YOUR ASSIGNMENT — For each line below that contains the word "list", make a copy.

[EXTRACTED INFORMATION — start]

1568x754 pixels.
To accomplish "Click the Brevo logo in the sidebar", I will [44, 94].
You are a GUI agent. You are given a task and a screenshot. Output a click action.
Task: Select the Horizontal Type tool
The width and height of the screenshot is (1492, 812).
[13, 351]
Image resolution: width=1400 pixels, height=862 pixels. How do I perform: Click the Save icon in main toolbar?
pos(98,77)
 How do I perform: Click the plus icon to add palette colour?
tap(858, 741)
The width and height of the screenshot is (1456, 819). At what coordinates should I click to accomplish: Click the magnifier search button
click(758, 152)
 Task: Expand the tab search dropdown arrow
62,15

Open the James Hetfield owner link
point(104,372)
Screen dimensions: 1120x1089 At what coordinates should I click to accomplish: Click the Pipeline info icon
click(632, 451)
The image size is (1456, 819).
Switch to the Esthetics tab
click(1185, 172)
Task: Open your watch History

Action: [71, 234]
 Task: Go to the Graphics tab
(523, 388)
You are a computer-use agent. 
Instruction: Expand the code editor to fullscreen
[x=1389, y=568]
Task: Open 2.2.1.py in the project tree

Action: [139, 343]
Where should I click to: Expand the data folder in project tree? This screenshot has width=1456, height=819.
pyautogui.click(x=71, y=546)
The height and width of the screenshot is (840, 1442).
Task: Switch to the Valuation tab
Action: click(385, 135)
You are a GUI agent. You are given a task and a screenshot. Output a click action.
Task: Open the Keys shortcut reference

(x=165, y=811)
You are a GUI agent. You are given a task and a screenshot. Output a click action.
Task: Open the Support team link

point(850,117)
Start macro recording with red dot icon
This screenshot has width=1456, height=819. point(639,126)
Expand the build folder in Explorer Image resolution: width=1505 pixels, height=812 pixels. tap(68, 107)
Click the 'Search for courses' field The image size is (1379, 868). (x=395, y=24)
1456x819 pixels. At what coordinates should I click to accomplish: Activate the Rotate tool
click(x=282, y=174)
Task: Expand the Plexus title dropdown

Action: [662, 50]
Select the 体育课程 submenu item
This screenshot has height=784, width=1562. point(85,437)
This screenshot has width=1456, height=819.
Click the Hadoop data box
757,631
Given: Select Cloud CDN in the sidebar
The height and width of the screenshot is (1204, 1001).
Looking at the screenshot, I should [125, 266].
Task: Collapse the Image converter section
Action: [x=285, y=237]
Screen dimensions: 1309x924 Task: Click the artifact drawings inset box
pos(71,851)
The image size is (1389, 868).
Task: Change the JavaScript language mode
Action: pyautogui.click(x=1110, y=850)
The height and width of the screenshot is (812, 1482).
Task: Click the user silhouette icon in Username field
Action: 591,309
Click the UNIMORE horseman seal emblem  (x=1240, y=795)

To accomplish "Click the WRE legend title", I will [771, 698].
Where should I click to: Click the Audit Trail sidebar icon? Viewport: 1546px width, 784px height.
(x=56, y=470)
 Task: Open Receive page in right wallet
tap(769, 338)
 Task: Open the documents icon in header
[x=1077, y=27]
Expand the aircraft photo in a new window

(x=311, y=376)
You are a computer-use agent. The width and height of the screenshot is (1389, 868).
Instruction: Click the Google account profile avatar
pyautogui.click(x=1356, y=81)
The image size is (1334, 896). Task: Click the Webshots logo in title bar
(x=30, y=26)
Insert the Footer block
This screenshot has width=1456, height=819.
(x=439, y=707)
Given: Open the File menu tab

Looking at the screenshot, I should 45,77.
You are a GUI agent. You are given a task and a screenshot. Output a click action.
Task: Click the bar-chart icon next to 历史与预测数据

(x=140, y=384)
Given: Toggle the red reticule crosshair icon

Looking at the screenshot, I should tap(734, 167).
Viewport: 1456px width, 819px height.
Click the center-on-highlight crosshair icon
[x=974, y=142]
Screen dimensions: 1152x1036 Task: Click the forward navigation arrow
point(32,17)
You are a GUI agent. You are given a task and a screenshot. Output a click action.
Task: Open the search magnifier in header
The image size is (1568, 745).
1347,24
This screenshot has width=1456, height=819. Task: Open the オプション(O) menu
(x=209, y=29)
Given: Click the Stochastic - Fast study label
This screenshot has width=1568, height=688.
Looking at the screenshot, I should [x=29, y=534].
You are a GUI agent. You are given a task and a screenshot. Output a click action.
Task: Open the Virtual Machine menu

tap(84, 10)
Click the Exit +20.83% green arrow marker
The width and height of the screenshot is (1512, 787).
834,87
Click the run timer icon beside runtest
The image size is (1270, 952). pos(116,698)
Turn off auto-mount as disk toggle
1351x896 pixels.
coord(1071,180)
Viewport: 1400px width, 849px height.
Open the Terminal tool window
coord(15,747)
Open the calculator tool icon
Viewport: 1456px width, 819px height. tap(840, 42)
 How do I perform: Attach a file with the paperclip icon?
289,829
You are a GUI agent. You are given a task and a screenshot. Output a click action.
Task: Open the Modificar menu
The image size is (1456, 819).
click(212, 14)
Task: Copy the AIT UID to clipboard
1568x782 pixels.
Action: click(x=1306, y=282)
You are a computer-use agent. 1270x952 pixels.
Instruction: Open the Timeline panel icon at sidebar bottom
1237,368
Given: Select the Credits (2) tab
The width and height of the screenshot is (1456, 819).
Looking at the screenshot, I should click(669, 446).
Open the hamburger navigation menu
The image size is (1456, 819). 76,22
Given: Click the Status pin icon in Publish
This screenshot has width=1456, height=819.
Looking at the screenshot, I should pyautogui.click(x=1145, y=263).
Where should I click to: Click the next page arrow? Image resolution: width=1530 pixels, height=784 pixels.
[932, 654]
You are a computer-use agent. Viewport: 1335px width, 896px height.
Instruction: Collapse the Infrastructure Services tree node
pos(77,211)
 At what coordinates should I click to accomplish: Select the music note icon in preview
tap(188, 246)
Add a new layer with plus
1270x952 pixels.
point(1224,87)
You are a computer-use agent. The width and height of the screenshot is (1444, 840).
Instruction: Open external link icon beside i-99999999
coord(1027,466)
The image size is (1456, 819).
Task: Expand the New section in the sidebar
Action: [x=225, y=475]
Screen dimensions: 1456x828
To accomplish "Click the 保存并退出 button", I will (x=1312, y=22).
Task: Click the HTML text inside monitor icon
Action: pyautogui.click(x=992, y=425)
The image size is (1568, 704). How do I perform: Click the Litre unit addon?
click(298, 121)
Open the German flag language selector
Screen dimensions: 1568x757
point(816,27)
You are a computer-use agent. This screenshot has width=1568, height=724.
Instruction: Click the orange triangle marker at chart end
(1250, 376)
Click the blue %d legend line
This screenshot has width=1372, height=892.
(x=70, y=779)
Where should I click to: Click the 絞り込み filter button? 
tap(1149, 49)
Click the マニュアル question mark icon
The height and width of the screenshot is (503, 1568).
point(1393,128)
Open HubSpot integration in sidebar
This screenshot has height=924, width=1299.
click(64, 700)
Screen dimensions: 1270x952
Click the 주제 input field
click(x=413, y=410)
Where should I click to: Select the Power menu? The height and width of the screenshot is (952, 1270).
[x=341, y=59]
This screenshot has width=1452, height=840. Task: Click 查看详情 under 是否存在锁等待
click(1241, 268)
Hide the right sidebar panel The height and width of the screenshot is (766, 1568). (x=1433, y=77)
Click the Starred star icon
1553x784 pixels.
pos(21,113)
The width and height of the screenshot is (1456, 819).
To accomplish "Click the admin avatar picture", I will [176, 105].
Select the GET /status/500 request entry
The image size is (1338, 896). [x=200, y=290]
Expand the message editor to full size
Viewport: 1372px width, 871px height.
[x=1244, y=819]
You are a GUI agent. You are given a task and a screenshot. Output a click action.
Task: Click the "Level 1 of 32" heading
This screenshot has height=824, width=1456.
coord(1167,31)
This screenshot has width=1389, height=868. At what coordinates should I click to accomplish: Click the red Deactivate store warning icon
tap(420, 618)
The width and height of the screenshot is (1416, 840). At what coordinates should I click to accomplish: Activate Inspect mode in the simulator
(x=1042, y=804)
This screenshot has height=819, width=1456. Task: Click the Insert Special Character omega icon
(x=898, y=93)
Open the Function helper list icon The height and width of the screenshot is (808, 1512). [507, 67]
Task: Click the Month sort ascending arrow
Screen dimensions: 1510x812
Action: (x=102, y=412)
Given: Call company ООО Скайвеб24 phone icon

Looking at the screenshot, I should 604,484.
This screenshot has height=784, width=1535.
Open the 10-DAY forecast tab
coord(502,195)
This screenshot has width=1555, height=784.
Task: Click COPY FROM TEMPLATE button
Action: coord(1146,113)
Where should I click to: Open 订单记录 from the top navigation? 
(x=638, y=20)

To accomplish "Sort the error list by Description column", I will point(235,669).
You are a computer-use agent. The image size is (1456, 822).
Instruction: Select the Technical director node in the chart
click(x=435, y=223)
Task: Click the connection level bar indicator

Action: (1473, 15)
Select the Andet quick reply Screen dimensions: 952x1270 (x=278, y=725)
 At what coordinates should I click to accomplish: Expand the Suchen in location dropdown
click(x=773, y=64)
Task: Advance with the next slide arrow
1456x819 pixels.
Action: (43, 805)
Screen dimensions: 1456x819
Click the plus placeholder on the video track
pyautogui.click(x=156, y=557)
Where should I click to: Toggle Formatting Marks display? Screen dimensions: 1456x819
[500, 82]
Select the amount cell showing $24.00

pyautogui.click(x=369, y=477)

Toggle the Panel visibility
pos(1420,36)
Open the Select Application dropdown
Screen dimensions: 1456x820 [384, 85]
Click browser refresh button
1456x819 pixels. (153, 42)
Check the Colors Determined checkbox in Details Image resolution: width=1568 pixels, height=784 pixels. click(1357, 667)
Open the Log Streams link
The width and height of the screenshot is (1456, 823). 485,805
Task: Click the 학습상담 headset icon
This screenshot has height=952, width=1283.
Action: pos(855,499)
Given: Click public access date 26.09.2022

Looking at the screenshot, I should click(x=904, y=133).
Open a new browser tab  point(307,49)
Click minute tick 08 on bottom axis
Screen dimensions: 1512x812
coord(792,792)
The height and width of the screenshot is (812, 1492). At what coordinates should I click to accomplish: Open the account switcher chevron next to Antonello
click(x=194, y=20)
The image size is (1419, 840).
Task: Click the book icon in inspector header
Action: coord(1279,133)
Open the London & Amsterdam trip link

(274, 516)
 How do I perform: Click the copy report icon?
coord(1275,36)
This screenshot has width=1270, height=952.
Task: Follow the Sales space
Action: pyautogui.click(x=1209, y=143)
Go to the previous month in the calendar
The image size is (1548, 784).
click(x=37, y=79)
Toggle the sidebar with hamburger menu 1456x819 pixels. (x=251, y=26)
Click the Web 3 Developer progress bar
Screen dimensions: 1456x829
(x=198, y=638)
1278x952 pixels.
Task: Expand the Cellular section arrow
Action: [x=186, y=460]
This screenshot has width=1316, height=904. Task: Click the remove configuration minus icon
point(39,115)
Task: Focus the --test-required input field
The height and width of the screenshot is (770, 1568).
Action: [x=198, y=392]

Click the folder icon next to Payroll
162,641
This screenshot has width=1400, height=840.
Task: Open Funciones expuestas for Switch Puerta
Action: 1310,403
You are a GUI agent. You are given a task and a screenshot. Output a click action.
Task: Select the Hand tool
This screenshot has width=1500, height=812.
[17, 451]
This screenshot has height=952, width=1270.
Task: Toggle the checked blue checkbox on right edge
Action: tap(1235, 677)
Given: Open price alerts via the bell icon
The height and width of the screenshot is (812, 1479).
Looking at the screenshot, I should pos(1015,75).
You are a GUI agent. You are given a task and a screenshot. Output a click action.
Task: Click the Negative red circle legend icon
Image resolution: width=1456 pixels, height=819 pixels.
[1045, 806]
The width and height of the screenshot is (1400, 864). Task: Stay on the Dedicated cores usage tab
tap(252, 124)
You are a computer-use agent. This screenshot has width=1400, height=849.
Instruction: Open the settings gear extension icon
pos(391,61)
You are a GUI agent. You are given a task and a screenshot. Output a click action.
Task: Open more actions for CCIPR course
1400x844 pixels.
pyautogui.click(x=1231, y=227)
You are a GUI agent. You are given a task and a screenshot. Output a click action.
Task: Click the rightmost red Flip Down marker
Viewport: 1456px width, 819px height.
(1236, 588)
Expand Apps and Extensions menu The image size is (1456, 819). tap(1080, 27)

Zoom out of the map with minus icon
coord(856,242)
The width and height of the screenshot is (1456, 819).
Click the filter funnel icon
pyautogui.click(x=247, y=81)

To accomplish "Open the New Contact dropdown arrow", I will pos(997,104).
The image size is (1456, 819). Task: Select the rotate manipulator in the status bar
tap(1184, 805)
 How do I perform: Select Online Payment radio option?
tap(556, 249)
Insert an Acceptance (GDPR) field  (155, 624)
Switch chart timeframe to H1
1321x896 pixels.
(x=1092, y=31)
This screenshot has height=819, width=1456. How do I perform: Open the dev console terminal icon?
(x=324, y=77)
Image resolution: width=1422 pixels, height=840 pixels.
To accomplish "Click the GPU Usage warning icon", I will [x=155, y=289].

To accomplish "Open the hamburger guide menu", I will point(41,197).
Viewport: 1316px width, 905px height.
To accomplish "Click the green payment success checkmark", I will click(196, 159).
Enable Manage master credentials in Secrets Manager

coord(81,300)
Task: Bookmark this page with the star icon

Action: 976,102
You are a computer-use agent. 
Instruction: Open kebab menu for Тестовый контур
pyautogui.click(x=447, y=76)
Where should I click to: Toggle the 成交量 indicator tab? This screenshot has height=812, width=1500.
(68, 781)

[EXTRACTED INFORMATION — finish]

ANSWER AREA —
Open the Function helper list icon The height and width of the screenshot is (808, 1512). [507, 67]
To accomplish "Sort the error list by Description column", I will point(235,669).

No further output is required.